After implementing these solutions, Classtime saw their conversions to the next page immediately increase by 25%. Class dismissed!

Tips to Get Started

Whether you’re looking to optimize a demo, tutorials, or other onboarding features, session replay can help you make sure users learn how to use your product with as little friction as possible. You can find these sessions by searching for users who visit a specific URL (such as the demo page) or who engage with a specific element (such as onboarding pop-ups).

5. Search Their Search

Our last way to mine your replay data is to use it to make your knowledge base significantly more helpful. Indeed, watching users interact with the search bar in your knowledge base is a powerful learning experience. Viewing these sessions can help you find insights into helping your site visitors find the answers they’re looking for—quickly, easily, and with no frustration.

Case in point, eCommerce platform Shopify used session replay to unearth the gaps in their knowledge base and fill them with relevant content. First, the Shopify UX team discovered that users commonly entered questions into the search bar, such as “What can I sell on Shopify?” and, based on this knowledge, they created dedicated answer pages to address frequent queries.

shopify-help-center

The team at Shopify also used session reply to provide additional context for the feedback they received for articles on their help center. At the bottom of each article is a section where users can provide optional feedback on its helpfulness. These ratings and comments often fail to paint the full picture of why users are dissatisfied. With replay, Shopify can fill in the missing context around negative user feedback by watching the sessions that prompted it.

help-animation
“How Helpful Was This Page” animation

Tips to Get Started

Playback digital experiences to pick up trends on how users look for answers, and if you notice common searches that are coming up empty, start compiling a list of missing content to address.

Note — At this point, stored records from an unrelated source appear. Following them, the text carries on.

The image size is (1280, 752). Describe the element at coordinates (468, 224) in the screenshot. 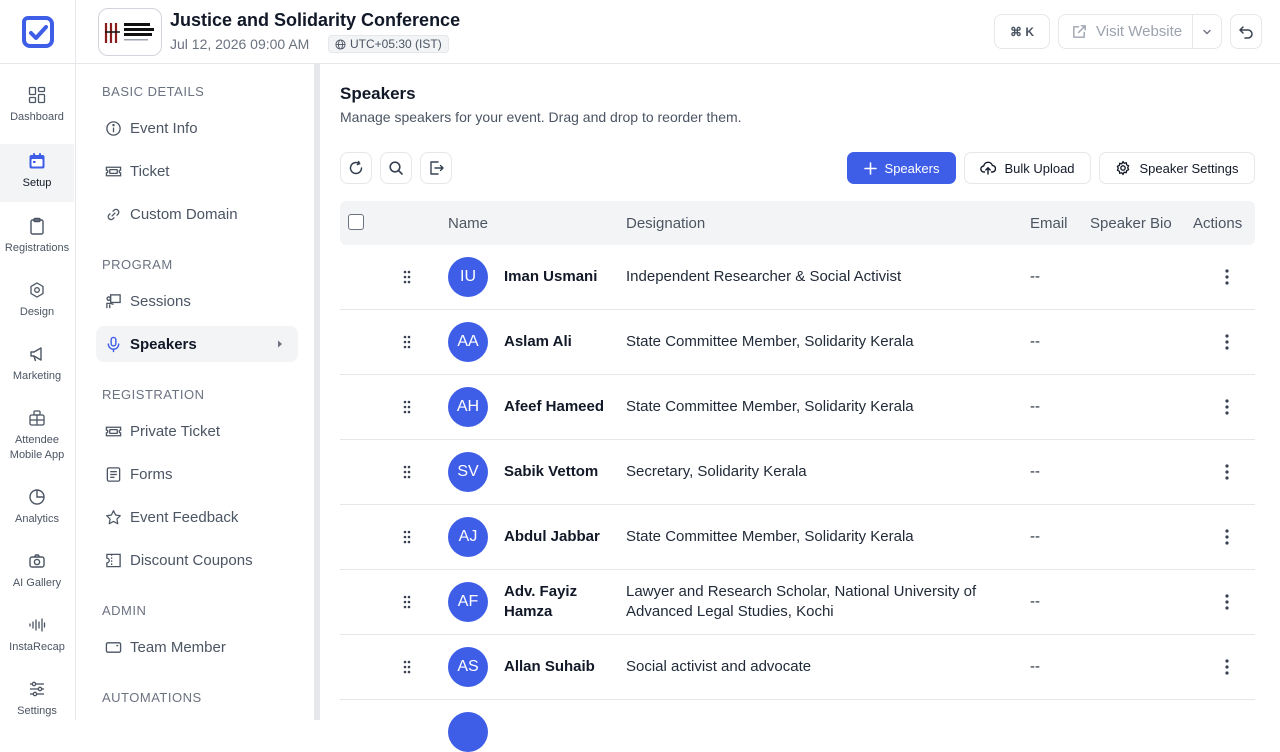

I see `column-name: Name` at that location.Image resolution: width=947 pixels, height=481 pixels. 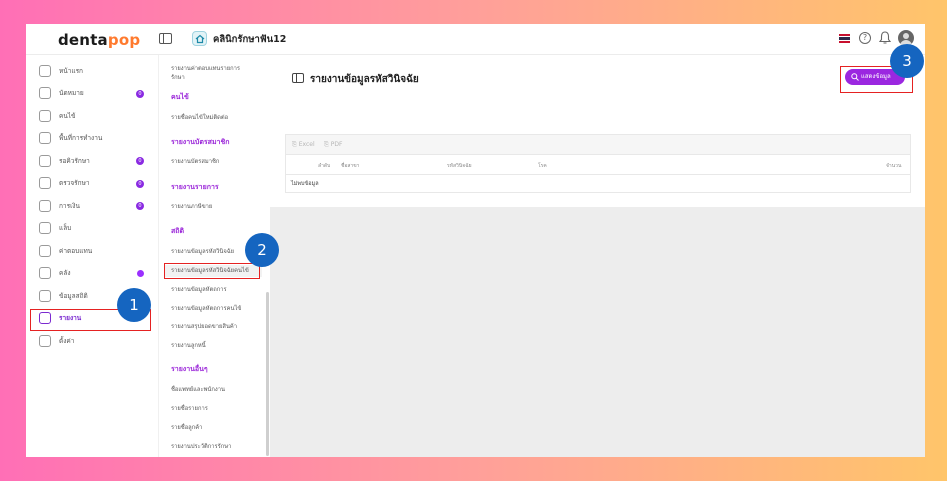 What do you see at coordinates (45, 138) in the screenshot?
I see `workspace-icon` at bounding box center [45, 138].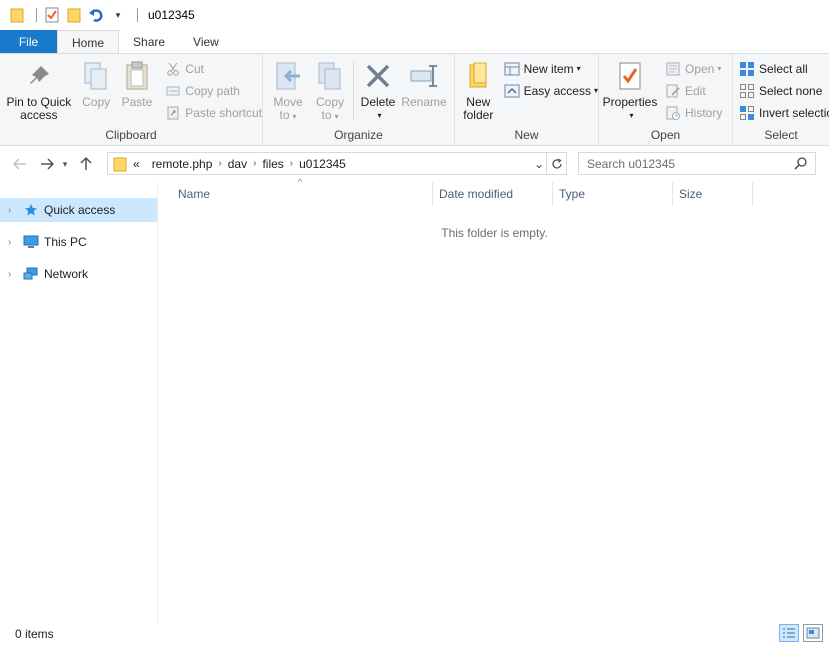 This screenshot has height=646, width=829. I want to click on status-bar: 0 items, so click(414, 634).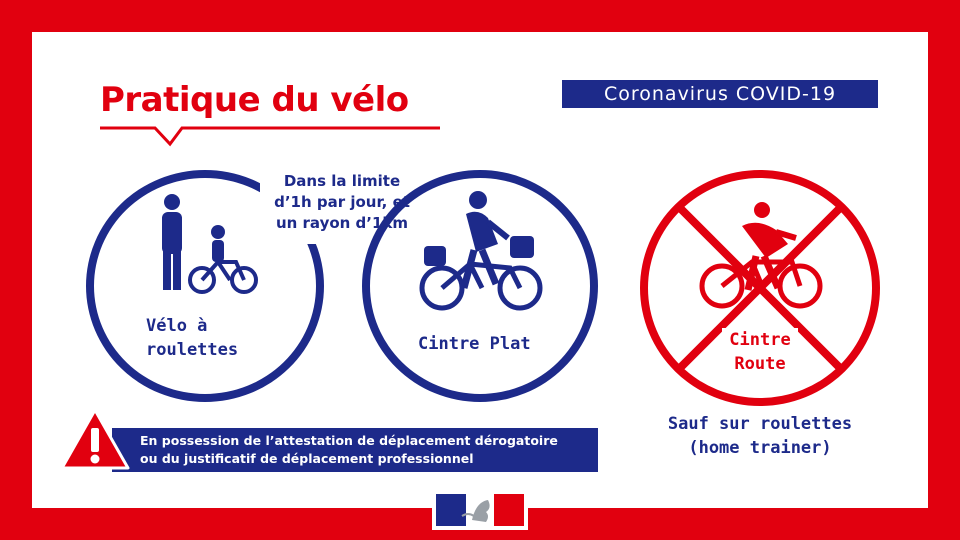 Image resolution: width=960 pixels, height=540 pixels. I want to click on panel-label-flat-handlebar: Cintre Plat, so click(474, 344).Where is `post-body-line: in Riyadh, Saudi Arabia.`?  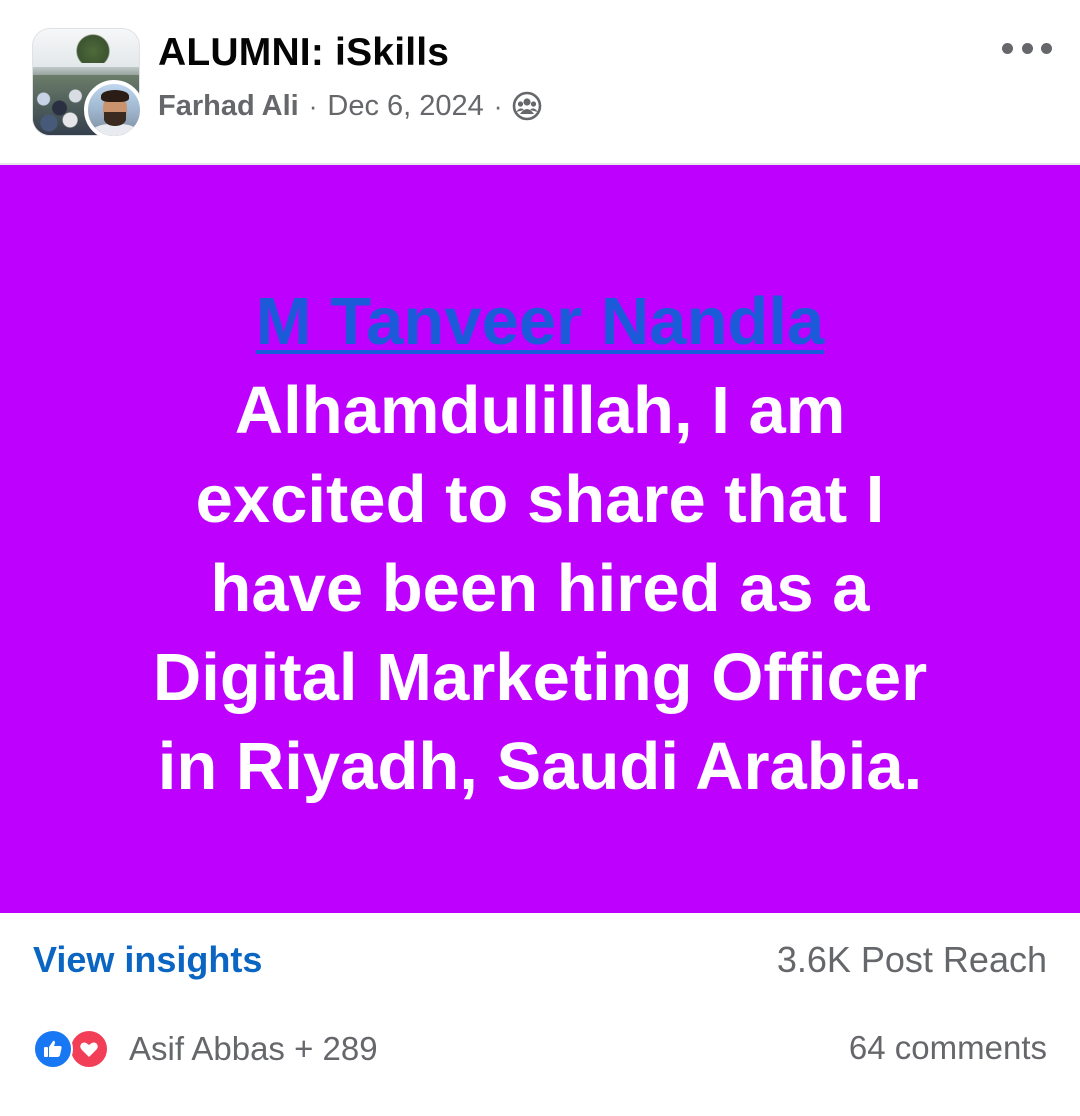
post-body-line: in Riyadh, Saudi Arabia. is located at coordinates (540, 766).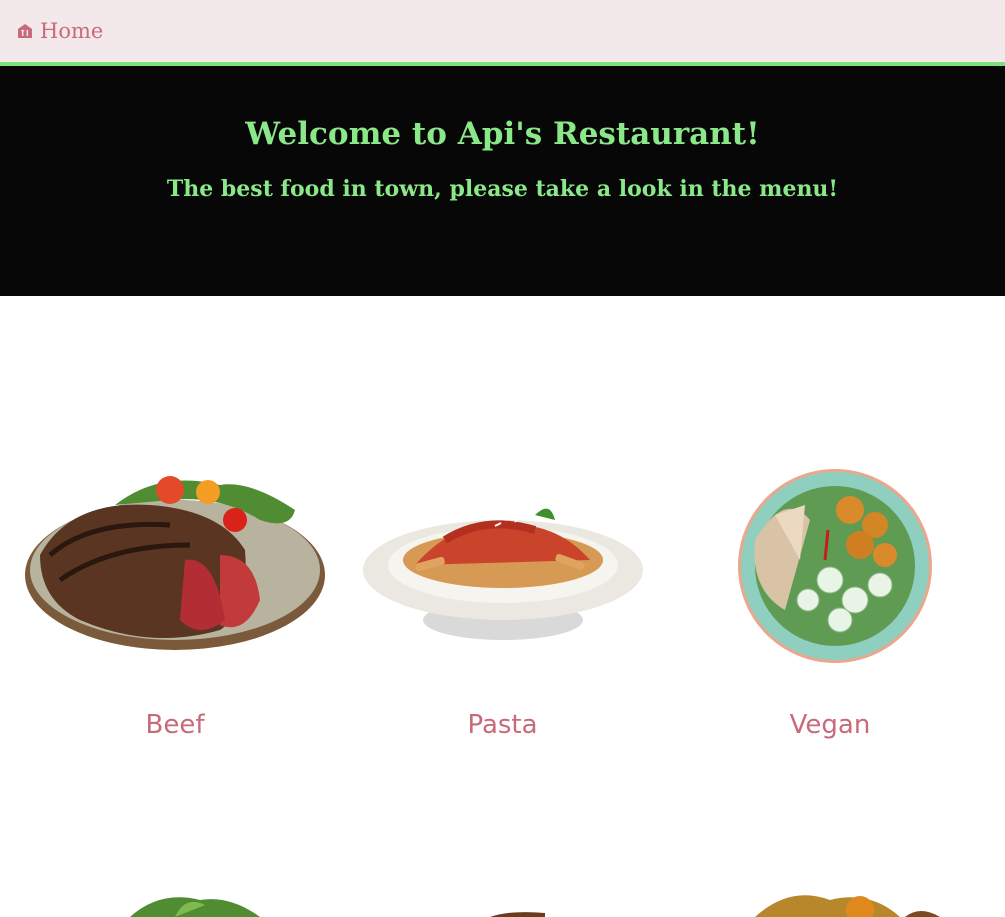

Search and Replay Their Digital Experiences to Find Insights You Can Take to the Bank

Session replay offers a way to see the digital experience “through your users’ eyes” exactly how your product is fulfilling—or failing to meet—their expectations. And with these tips, you’ll be able to narrow your scope and extract the most valuable nuggets from this data goldmine, which will in turn help inform exactly what ends up on your product roadmap.